La ministre des Aînés et des Proches aidants Marguerite Blais
La ministre des Aînés et des Proches aidants Marguerite Blais

Préposés aux bénéficiaires: «Think big!» dit Marguerite Blais 

Trouver et former 10 000 nouveaux préposés aux bénéficiaires en quelques mois pour les CHSLD s’avère un objectif très ambitieux de la part du gouvernement. D’aucuns diront utopique. «Dans la vie, il faut avoir des rêves et les mettre très haut si on veut être capable d’atteindre nos objectifs!» répond Marguerite Blais.

Idée qu’elle a traduite par l’expression «think big!» en répondant aux questions en anglais d’un point de presse tenu jeudi matin, avant la période de questions à l’Assemblée nationale.
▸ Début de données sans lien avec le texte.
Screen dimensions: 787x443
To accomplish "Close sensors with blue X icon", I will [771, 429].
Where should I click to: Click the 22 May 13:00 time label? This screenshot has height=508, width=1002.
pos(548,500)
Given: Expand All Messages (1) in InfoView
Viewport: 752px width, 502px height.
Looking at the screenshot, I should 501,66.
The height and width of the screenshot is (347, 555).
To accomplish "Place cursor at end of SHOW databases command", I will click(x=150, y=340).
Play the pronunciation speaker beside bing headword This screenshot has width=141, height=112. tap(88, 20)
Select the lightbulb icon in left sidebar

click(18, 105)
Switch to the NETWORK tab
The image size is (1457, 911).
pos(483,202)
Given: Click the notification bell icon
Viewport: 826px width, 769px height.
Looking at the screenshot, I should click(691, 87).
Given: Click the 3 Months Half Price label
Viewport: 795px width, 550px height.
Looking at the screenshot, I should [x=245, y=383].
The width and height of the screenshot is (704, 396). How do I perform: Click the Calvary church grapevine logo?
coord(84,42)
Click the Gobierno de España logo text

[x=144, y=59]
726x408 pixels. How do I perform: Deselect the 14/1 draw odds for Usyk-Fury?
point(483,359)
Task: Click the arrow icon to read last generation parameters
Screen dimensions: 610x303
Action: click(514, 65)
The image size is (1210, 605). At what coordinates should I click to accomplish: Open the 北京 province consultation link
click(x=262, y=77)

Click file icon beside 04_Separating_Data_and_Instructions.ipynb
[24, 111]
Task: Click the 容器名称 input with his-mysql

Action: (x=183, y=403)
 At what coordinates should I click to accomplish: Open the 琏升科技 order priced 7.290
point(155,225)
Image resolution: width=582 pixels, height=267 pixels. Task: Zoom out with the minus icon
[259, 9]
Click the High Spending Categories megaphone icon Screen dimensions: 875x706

La ministre des Aînés et des Proches aidants défend bec et ongles le projet dévoilé la veille par le premier ministre François Legault de renflouer les CHSLD d’ici l’automne à l’aide de 10 000 nouveaux préposés aux bénéficiaires.

«Quand on n’a pas d’ambition, je pense qu’on n’est pas capable de réaliser grand-chose», a résumé Mme Blais d’entrée de jeu, estimant qu’il faut voir grand pour faire de grandes choses.

Quant à la version écourtée de la formation de 870 à 300 heures, donc réduite pour ainsi dire des deux tiers, la ministre Blais croit que d’aller dès le départ constater le travail sur le terrain permettra aux participants de vite se faire une idée sur leur volonté réelle de pratiquer ce métier.

«Les personnes qui viennent en établissement comme aide de service, si elles se sentent inconfortables dans ce rôle de préposé, elles quittent immédiatement. Parce que ce n’est pas seulement en étant sur un banc d’école qu’on sait si on va aimer ça. Alors en étant en contact avec les résidents, on sait si on a la passion», explique-t-elle.

Malgré les récentes critiques à son endroit, la ministre Blais assure se sentir mieux que jamais et savoir maintenant exactement pourquoi elle est revenue en politique, soit prendre soin des personnes vulnérables. «Ça me rend plus forte! Je veux mettre en place ce pour quoi je suis revenue en politique», conclut-elle.